======== Exercise input

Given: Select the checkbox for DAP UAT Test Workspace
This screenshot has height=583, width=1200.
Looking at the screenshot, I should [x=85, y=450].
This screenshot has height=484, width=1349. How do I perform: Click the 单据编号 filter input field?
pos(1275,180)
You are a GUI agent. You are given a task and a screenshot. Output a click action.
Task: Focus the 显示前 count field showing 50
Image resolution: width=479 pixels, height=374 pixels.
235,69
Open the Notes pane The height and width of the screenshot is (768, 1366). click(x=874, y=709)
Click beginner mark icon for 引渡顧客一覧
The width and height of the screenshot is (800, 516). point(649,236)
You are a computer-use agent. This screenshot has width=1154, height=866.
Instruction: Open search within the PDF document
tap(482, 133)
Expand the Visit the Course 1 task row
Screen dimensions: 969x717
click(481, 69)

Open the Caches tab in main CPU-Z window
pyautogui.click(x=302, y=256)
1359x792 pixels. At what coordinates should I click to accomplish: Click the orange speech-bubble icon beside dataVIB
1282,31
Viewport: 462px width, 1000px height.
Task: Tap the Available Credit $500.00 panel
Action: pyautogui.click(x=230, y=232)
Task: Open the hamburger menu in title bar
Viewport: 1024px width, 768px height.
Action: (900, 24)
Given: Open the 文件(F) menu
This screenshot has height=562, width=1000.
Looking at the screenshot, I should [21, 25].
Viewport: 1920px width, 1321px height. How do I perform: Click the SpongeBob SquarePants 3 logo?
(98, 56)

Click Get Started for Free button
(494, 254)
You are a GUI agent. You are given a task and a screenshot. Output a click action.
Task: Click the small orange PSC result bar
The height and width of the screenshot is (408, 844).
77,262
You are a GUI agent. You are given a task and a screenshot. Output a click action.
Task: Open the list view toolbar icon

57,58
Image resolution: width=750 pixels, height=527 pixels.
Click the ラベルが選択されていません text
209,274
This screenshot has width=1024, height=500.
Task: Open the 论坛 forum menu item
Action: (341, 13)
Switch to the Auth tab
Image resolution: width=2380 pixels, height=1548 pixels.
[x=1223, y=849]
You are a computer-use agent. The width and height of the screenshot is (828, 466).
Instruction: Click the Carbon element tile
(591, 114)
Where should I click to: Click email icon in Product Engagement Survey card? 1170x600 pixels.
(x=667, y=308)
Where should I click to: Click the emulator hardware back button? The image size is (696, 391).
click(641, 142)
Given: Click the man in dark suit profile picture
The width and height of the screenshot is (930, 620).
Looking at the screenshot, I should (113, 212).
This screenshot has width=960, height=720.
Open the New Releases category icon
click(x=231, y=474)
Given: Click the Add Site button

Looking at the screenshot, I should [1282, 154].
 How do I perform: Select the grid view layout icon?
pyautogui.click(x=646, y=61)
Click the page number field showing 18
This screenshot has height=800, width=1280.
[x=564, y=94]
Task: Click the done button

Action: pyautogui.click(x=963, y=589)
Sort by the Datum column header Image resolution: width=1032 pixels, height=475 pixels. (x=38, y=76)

================

Action item: Where the word "showing" shows up in a line of the entries above, count that line; the answer is the total alone.

Solution to the exercise: 2